ICD-10 Code L12.30 – Acquired epidermolysis bullosa, unspecified (2026): Diagnosis, Symptoms & Billing Guide
2026 ICD-10-CM Diagnosis Code L12.30 – Acquired epidermolysis bullosa, unspecified
What it is
This code identifies acquired epidermolysis bullosa when the specific subtype is not documented. It refers to a rare blistering disorder that develops after birth and is not inherited.
Clinical signs
Typical findings include skin fragility, tense blisters, and erosions after minor trauma. Clinical features vary; refer to documentation, especially if mucosal involvement or scarring is noted.
When to use this code
Use L12.30 when the provider documents acquired epidermolysis bullosa but does not specify a more exact type. It may also apply when the record confirms the diagnosis and the chart lacks subtype detail.
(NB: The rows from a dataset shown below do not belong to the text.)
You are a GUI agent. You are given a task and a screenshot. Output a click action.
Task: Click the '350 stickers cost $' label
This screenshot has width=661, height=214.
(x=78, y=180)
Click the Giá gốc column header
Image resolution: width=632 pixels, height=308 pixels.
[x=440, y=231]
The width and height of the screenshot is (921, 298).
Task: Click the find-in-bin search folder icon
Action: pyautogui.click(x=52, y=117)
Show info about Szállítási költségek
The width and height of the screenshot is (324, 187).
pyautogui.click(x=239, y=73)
Code the documented condition, not a presumed inherited blistering disorder.
Do not use for
Do not use this code for inherited epidermolysis bullosa or for nonspecific blistering without a confirmed diagnosis. Check documentation if the record only describes skin fragility, bullae, or a suspected autoimmune blistering disease.
Coding tip
If the note says “epidermolysis bullosa” without acquired status, verify whether the condition is inherited or acquired before assigning L12.30.